Staying in the centre of a city can give you a good idea of a place and our apartment was above cafés on a busy street. Wherever we went, we came across lots of cafés. The vibes were positive. My morning routine soon became going to the nearest cafe with the boys and choosing a few patisseries for them to take back up to the apartment while I sat outside the cafe soaking up the atmosphere with a double espresso.

I can see the attraction of this cafe culture in places like Tomar. This is how many of the locals would start their day, congregating around a table on the pavement and having a chat. I enjoyed people watching. My eavesdropping, however, wasn’t so good in Portuguese. You get good thinking time in the few minutes that it takes to drink an espresso too. In just a week, most of my best business plans came in that moment each morning. Whatever our plans. Whatever we aspire to achieve, whatever we want to do with our lives, we need thinking time in order to do it.

And Tomar was indeed partly a business trip. But with two kids with us, everything is generally a little unconventional. We had to merge a holiday with the stuff that we went there to do. The kids loved it. In fact, they enjoyed the bits where Lou and I had appointments and had to travel.

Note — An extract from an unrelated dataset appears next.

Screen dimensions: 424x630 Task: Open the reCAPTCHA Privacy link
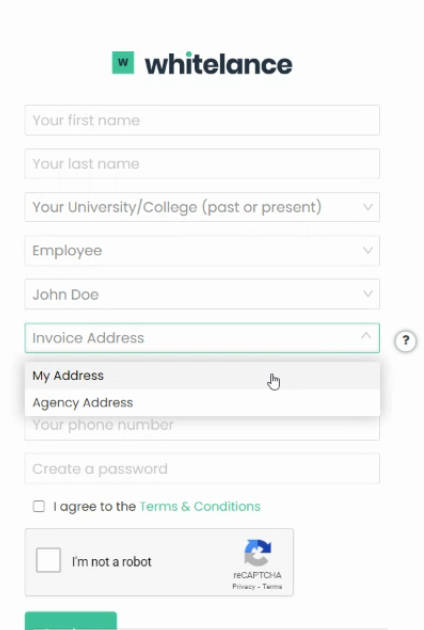coord(244,587)
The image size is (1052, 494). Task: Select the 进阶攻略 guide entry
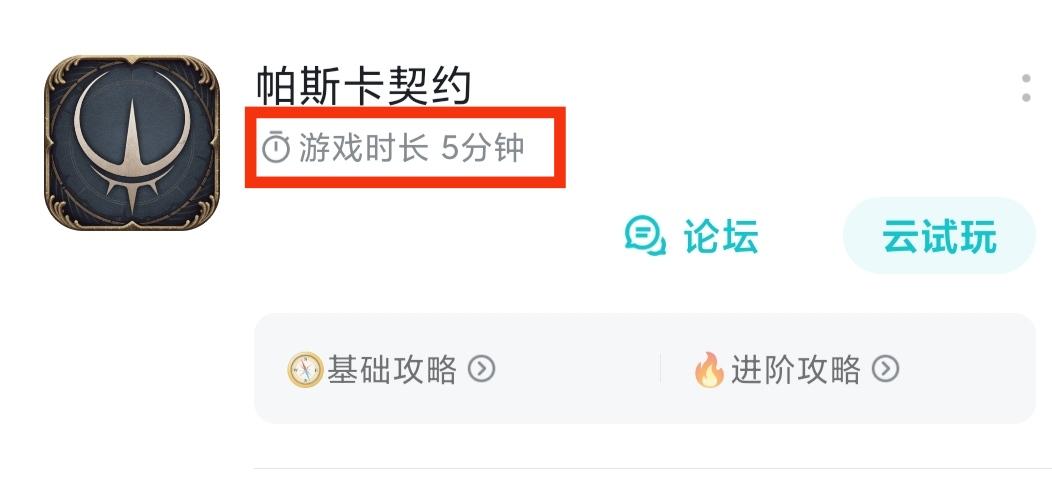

We enjoy a holiday in the sun by the beach with a water park outside of our hotel, but they seem to also appreciate talking to people in another language, taking notice of the architecture, trying different food and finding out about the history of towns and cities that they visit. Many locals didn’t speak English and Tomar is steeped in history, so we all enjoyed learning along the way.

Of course, I had to try the different food and drinks on offer during my stay. It’s a good job it is ‘bulking season’! However, the pastal de natas that I ate each morning aren’t a great dietary need for any time of the season, they just tasted good! So did the wine!

Getting back to a steady diet and a training routine will take a few days. Whenever we have a period of time off it can have that sort of impact on our energy and motivation. I know that I’ll have a couple of ‘sluggish’ gym sessions which can deter people from carrying on. It’s easy to think that all of the hard work and good progress is lost after a period of time eating lots of food and having time away from training, but it really isn’t. The body needs down time too. And there’s no better place than in a cafe in Tomar.

Riding Yoshi, Eating Hot Dogs And Drinking Beer

I didn’t dress for Halloween to be scary. Although a man in his 40’s wearing an inflatable Yoshi and Super Mario costume running around the streets might have creeped some people out. Anyway, my kids loved it and with the response from the other kids doing their trick or treat rounds, it went down well this Halloween.

There’s something very inevitable about Halloween that is as predictable as a Mariah Carey song at Christmas. I eat and drink rubbish. White bread looking like tombstones, pizza, cheap hotdogs, crisps in the shape of ghosts, cake draped in marzipan, beer and wine to be exact. I tried to convince myself that, seeing as I had Yoshi with me, I was eating for two. He’s a hungry little dude.

But I accounted for the evening binge by how I behave the rest of the year. Indeed, there will be other occasions where I’ll abandon my structured eating habits this year and it is all within my caloric limits. This is how I know that I won’t put on unnecessary weight.

For many years I have assisted people in balancing their diets. I am proof that we can eat whatever we like on special occasions without the guilt, the ill health or the weight gain. We can live our lives without the restrictions of formal diets.

If we can plan for the occasional ‘day off’ of protein powders, fruit smoothies and the training schedule then it is very easy to appreciate it, enjoy it and move on. But planning it is the key. It’s my birthday in two weeks and, again, this will be a planned day (or two) away from thinking about my nutrition too much. As long as I put the work in-between these events then I am confident that I will be absolutely fine with no regrets.

My only regret about Halloween is that I didn’t go as Bane.